The royalties are rising to 3.5% from 2% for copper; 3.5% from 2.5% for gold; and possibly to 10% from 2% for cobalt, if the government deems the metal to be a “strategic substance.”

With cobalt prices on the rise, the DRC producing more than 60% of the world’s cobalt (73,940 tonnes last year) and the metal becoming an integral component of batteries for the booming electric vehicle market, it’s hard to see what would stop the DRC government from declaring cobalt a strategic metal. The temptation for such tax revenue is too great.

The new law also puts into place a 50% windfall, or “super-profits” tax, that would kick in on income realized when commodity prices hit 25% above levels in the project’s bankable feasibility study.

Another major change in the code is a doubling of the government’s free carried interest in mining projects to 10%.

Under earlier versions of the mining code that passed through the DRC parliament and senate in December and January, miners already active in the country were to have been granted a 10-year “stability clause” that would have protected them from changes to the fiscal and customs regime, with the new rules applying only to newcomers to the country and new mines.

But the law passed by President Kabila does away with the stability clause and exposes all miners in the country to the higher taxes.

The new code has been vigorously opposed, and on March 7 there was an unprecedented meeting in Kinshasa for almost six hour between the DRC government and top foreign miners.

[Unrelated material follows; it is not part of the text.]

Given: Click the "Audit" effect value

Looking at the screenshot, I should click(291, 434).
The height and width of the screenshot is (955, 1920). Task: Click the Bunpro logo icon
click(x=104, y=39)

President Kabila had stipulated that the heads of the companies with the largest mines or development projects in the DRC must appear in person.

Those attending the meeting included Ivanhoe Mines chair Robert Friedland, Glencore CEO Ivan Glasenberg, Randgold Resources chief executive Mark Bristow and China Molybdenum executive chair Steele Li.

Clearly, the foreign miners’ combined personal persuasion powers and business heft failed to sway President Kabila, and the new mining code was signed into law with no changes.

“The president of the Republic assured the mining operators that they are economic partners of the Democratic Republic of the Congo and their concerns will be taken account of through a constructive dialogue with the government, after the promulgation of the new mining law,” DRC Mines Minister Martin Kabwelulu stated after the meeting.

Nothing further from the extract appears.